There are things about having a baby that are delightful and wonderful. Seeing Lucy giggle in the morning over nothing more than a new clean diaper is a treat. I'm sure in time this will wear off as a novelty, but these days she's very appreciative.
Dressing our little bundle in all the fabulous outfits that have been generously donated by grandmas, friends and wanna-be grandmas is also really fun. Dressing Lucy in the occasional skull & cross bones subversive outfit is also something we get a bolt of parental happiness over.
The obligatory trip to the JC Penney photo studio to capture our special princess in all her stunning baby glory is NOT one of those activities. The photo studio people started out on the wrong foot after their fourth email confirmation and then phone call to confirm that we were coming at 10:40 am. Appointment times are firm, so don't be late.
You have to know that when they were "running behind" when we arrived that I was less than pleased. We had timed the photo session in such a way that were in the perfect post bottle, no nap needed moment for our peanut. She was all dolled up in clothes that she wasn't exactly comfortable in it was hot in the studio. Waiting was not a welcome activity. But, for 20 minutes wait we did. That was just long enough for Lucy to decide she was profoundly unhappy.
I'll give the studio "photographer" some credit as she captured some decent photos of my unhappy baby, but most of them looked like this:
(I had to take a picture of this from their website - and I'll get into that in a moment.)
They took a total of 16 pictures and then all hell broke loose. Lucy had an instantaneous"Get me out of this dress", "I need a Gosh Damned Bottle RIGHT NOW" and a STINKY DIAPER alarm at the same time. Usually these are timed so that you don't have wait on one activity for the other, but not at JC Penney. At JC Penney Lucy had all bio functions alarm at once.
I tried to focus on the photo lady while Jason dropped to the floor to unclothe Angry Lucy, refresh the diaper and apply a bottle to reduce the head spins.
So, in a "sales pitch" situation it is best if you give me the facts up front. My "scam" alarm goes up when my requests for the actual price of things is delayed. I knew something was amiss when they took the cutest picture of Lucy, dropped it onto a background and I cooed with delight. Then the photo lady - turned car salesman couldn't get off that photo on the screen to save her life. She wanted to show me the image on t-shirts, purses, a decal for our car (not true mom, so don't even think it.)

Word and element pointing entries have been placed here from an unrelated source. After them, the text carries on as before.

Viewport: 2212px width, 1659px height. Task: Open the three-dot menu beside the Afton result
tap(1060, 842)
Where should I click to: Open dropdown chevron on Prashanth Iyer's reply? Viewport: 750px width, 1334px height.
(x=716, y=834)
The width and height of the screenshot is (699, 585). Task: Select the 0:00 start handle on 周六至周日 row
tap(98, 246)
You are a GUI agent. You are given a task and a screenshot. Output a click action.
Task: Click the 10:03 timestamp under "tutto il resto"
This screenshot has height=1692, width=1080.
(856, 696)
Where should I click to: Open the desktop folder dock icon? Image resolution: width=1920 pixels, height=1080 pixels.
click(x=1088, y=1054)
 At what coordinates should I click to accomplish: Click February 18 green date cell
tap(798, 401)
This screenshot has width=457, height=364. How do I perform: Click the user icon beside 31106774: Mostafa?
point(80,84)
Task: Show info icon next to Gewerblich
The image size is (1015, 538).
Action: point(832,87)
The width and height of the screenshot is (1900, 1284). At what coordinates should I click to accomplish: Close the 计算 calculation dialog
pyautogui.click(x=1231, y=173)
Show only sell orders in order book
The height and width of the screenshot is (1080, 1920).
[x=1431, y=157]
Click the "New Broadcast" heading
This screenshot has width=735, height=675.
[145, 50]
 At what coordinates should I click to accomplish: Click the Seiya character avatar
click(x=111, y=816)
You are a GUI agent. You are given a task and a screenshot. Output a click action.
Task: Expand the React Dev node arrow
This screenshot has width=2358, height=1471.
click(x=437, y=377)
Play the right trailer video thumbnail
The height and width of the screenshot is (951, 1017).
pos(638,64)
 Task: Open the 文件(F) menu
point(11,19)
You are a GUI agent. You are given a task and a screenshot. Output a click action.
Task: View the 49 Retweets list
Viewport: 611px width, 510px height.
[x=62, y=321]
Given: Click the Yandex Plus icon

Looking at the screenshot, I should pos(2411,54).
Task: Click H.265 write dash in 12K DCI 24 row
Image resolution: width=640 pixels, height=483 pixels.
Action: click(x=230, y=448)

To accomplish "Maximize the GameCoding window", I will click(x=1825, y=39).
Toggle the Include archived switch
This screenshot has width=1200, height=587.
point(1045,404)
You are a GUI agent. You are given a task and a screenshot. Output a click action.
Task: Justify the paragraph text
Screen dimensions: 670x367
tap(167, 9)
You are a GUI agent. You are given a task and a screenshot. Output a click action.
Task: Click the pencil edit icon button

When I FINALLY got her to cough up the pricing for the photos it turns out she wanted us to hand over $250 bucks for the digital images and the "adorable" Lucy on the background photos. Wow, I love my kid. I think she's rather photogenic, but I have over 600 digital shots at home many of which are on par with the pictures of Angry Lucy in their packet. So, we (I, as Jason was still trying to calm the Peanut) decided to go with the cheap persons photo package. We could choose two different pictures for 8x10's and 3 for 5x7's and another for wallet photos that no one will ever use. I tried to select the sweet picture on the background and was promptly told that I couldn't select "the premium" pictures for that album. This really irked me because I understand how printing works... once the image is created (which she did right there in front of me) printing is the same cost and effort no matter what is on the file.
Thinking quickly I asked how much to purchase the digital images and was told $150. Hmmm.... $150 for what really amounts to three or four cute-ish pictures. Sorry, not interested. For that kind of money, we could skip the 6 month, and 1 year professional photos and buy an awesome light and make our own studio at home. Heck, I have a dirty sheet and once Lucy is sitting on her own won't need the fancy baby prop thingies that are under the dirty sheet she is sitting on.
We settled on our order, and then got the hell out of the store. I left with an unsavory taste in my mouth.
Oh, and here's the other thing that was irritating. When we scheduled online for our (apparently flexible) prompt studio time I had to give our address, phone number and email. They had the information for the 4 confirmation emails and phone call, but was it in their system at the store so we could place our order quickly? NO... After the parental manipulator (photograper/salesperson) bungled our last name I asked if I could simply enter the data myself. She seemed hesitant to hand over the key board to let me type my own address, as if customers can't be trusted to do such things for themselves.
If we do professional photos again, I might spring for a real studio with real proofs and a photographer who is not a salesperson. The prices will be more, but the experience will be more savory as well. We'll see, Jason HATES the photography session event, so don't hold your breath for stunning studio photos of my beautiful family.
1 comment:
If I were ever to set foot inside a Penney's, one of the last reasons would be for the professional photography services they provide. They don't even know how to make Frangos--how the hell do you expect them to know how to make good photographs?
Actually, you should always trust your precious memories to the professionals at SEARS (yes, I know that they too don't even know how to make Frangos, but that's somehow less important). By doing so, you will get Lucy accustomed to being dragged to SEARS on a regular basis against her wishes and better judgment, and she will gradually resign herself to such treatment. In a few years, after her will has been sufficiently ground down, she will not have the strength to resist when you suddenly start buying her Toughskins.